═════ EXERCISE DATA ═════

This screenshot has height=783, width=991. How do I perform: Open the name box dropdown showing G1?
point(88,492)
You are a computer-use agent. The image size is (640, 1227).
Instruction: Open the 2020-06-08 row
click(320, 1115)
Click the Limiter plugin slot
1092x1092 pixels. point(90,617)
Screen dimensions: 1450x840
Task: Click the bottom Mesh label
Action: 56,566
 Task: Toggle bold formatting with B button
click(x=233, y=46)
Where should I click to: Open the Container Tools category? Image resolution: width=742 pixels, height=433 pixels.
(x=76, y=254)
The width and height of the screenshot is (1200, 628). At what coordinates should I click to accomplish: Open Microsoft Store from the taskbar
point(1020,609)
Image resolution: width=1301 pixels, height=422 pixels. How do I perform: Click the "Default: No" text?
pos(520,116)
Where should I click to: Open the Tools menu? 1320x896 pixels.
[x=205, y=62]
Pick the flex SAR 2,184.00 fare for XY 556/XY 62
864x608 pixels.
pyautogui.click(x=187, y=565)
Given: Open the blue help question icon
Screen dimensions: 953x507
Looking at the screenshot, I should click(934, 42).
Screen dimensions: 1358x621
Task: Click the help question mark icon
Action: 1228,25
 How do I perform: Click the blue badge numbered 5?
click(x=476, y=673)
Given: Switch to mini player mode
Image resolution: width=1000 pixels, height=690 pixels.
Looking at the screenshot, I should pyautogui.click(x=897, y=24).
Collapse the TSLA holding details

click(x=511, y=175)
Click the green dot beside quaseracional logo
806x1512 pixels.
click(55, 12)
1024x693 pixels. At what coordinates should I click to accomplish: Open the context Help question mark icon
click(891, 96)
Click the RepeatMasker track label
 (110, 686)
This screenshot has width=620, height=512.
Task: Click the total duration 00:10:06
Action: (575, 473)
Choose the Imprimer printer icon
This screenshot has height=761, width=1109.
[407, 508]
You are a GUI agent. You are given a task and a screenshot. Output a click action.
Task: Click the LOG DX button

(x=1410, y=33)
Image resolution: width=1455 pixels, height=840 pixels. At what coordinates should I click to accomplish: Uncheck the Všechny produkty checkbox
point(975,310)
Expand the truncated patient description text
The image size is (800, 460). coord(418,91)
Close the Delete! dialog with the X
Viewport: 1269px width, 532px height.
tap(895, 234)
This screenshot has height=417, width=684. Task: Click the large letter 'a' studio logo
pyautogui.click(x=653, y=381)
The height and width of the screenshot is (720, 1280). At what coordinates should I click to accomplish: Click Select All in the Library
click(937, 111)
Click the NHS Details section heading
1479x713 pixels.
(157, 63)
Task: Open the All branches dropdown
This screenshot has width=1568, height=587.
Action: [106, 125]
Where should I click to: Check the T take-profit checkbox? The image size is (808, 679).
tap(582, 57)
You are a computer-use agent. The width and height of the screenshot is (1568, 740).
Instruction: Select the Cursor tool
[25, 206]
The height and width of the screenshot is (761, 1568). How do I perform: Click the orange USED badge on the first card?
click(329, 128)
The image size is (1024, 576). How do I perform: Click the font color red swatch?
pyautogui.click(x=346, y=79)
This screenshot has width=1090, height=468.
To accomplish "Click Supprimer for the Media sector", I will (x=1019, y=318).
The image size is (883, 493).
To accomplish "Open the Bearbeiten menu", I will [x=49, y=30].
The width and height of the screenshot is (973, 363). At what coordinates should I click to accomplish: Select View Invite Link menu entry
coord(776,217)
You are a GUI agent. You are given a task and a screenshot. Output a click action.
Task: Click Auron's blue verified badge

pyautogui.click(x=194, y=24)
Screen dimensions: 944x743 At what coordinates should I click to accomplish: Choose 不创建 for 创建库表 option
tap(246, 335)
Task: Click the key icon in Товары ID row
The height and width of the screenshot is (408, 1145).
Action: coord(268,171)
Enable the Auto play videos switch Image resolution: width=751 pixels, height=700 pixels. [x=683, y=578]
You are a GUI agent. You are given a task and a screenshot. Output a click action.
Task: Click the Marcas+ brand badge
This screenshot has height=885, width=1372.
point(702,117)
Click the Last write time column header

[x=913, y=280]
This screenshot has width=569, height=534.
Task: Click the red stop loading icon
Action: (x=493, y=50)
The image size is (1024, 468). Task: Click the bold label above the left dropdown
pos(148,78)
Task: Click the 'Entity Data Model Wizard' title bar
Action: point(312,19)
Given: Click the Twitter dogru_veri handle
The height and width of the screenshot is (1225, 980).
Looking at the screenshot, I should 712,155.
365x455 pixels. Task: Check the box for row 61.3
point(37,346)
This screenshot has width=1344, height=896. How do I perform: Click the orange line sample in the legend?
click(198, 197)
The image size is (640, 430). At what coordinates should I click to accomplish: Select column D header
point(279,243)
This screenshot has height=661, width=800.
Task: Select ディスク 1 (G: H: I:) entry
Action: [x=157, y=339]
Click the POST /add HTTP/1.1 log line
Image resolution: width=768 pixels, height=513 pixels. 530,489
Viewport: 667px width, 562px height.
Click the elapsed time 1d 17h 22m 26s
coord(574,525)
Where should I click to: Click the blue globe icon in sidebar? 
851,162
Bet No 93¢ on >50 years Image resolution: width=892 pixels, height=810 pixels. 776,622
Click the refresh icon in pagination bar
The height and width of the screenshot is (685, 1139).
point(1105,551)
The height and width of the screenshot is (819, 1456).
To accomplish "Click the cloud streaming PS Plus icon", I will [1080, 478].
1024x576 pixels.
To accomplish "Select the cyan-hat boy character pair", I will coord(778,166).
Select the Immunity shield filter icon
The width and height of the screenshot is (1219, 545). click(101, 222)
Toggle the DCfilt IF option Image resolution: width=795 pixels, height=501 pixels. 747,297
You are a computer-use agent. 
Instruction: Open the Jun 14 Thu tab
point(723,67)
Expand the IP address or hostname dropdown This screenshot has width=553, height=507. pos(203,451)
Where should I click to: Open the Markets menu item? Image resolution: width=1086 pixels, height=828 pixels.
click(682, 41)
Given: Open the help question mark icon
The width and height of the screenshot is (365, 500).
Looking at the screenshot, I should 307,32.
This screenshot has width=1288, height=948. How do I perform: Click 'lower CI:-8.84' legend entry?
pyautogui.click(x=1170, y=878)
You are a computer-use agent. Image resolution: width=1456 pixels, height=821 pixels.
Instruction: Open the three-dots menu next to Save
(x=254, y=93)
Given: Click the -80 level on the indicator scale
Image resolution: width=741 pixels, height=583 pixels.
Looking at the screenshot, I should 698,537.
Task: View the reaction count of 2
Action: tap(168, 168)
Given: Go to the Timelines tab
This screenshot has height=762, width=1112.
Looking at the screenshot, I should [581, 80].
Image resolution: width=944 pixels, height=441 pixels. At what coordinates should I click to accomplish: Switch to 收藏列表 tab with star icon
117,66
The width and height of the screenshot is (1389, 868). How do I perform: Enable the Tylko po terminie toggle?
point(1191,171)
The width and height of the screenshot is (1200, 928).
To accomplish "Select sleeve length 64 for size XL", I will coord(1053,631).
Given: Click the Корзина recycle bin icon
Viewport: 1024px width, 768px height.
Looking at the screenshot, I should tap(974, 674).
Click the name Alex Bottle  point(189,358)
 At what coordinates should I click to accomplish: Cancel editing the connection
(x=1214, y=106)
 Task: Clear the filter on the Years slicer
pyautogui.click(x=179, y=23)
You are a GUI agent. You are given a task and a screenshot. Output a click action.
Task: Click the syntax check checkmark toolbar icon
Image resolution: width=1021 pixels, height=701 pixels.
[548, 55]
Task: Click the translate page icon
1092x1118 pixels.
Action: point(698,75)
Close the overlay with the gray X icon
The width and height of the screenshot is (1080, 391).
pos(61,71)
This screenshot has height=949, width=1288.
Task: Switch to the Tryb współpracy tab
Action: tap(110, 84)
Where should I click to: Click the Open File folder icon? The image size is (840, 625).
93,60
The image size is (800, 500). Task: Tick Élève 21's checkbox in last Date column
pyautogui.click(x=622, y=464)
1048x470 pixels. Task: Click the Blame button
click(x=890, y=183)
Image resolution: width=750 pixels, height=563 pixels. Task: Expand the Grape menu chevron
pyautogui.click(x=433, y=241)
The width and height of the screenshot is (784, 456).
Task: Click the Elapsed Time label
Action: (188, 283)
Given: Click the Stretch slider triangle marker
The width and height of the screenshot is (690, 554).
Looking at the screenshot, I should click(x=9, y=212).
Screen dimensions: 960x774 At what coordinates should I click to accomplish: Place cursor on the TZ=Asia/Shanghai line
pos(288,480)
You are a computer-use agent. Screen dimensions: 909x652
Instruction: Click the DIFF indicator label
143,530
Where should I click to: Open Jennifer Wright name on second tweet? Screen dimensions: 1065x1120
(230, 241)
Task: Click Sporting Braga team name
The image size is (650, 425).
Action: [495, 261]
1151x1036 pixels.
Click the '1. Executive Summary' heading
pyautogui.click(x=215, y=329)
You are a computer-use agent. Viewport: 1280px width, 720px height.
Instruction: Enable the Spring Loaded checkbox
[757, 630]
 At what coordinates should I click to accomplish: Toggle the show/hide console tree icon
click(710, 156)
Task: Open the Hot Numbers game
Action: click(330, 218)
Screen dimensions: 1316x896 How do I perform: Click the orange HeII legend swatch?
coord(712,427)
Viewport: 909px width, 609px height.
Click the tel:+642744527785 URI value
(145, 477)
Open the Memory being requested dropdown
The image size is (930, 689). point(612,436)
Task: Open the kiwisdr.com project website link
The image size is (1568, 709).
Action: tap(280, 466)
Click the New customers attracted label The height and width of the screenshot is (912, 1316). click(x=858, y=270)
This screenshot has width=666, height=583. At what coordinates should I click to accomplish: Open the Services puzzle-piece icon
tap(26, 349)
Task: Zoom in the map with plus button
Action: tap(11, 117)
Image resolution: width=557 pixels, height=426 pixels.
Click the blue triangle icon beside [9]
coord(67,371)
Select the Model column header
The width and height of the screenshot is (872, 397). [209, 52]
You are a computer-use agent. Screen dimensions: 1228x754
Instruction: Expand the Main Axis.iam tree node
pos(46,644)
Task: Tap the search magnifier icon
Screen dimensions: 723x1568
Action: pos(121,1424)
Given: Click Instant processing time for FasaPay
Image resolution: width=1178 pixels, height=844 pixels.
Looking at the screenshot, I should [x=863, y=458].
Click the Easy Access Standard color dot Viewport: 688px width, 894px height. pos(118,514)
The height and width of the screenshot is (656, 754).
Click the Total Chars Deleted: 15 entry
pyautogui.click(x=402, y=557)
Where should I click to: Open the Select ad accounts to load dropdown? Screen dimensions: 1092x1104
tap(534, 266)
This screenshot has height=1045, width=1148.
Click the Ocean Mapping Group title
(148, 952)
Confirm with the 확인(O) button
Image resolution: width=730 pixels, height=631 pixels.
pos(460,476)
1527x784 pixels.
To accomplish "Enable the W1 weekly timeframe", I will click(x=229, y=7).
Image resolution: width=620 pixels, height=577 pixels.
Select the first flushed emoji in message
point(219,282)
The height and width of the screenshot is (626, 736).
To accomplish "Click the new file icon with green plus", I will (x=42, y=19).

═════

_THE TASK:_ Every line containing the string "green" should be pulled from the listing and copied.

_OUTPUT BELOW:_
Click the green dot beside quaseracional logo
To accomplish "Click the new file icon with green plus", I will (x=42, y=19).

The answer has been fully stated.